▶ The exercise:
Could you format the records below as a JSON list of strings, one string per line, with blank lines skipped? Leave the pictures out of your answer.

▶ Records provided:
────

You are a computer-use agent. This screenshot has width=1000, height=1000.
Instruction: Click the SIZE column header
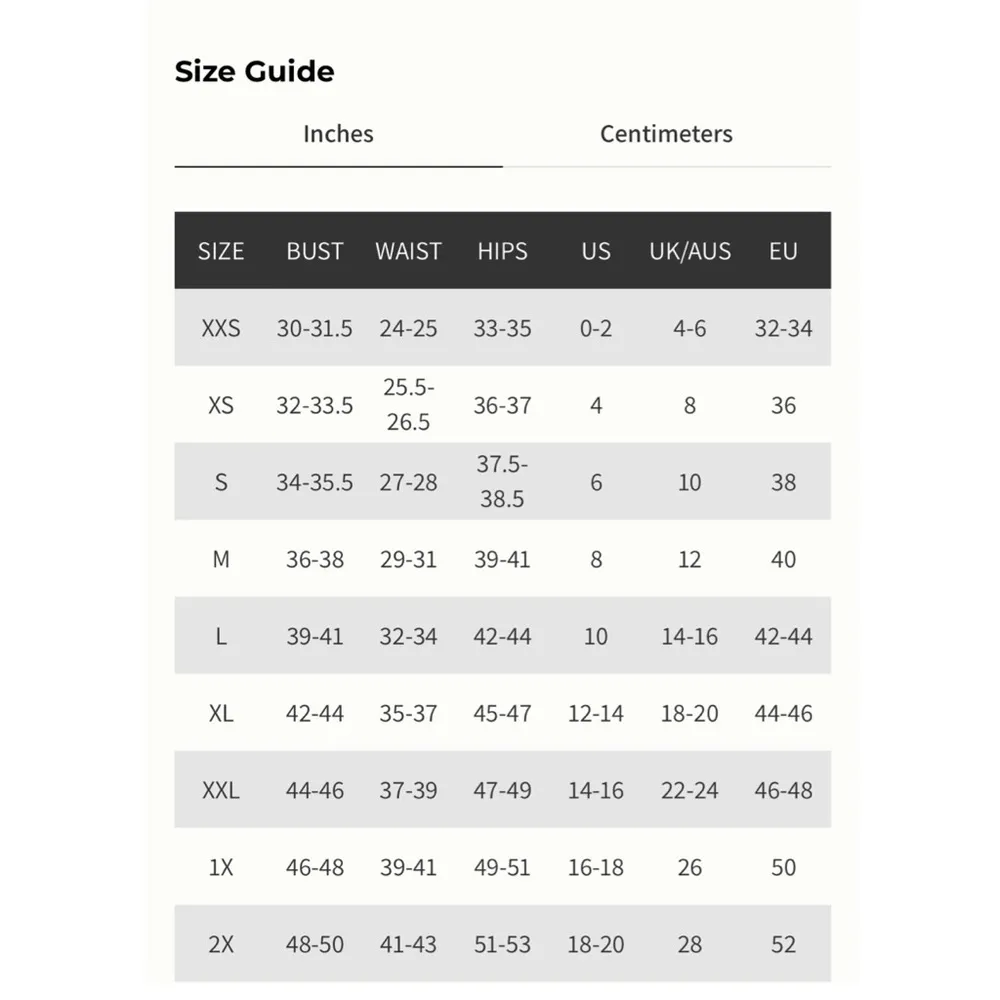tap(221, 251)
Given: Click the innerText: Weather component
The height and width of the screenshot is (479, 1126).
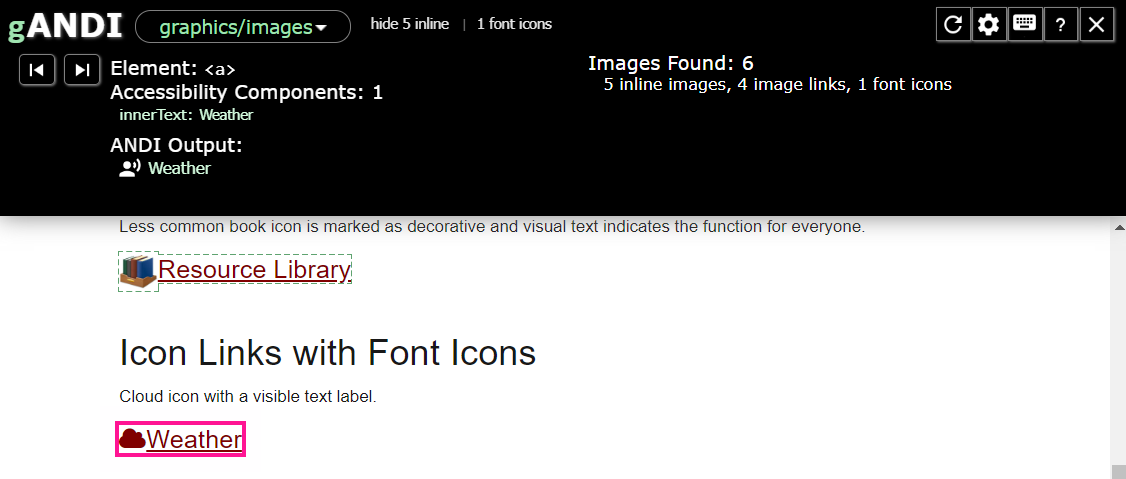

────

▶ Final result:
[
  "You are a computer-use agent. This screenshot has width=1000, height=1000.",
  "Instruction: Click the SIZE column header",
  "tap(221, 251)",
  "Given: Click the innerText: Weather component",
  "The height and width of the screenshot is (479, 1126)."
]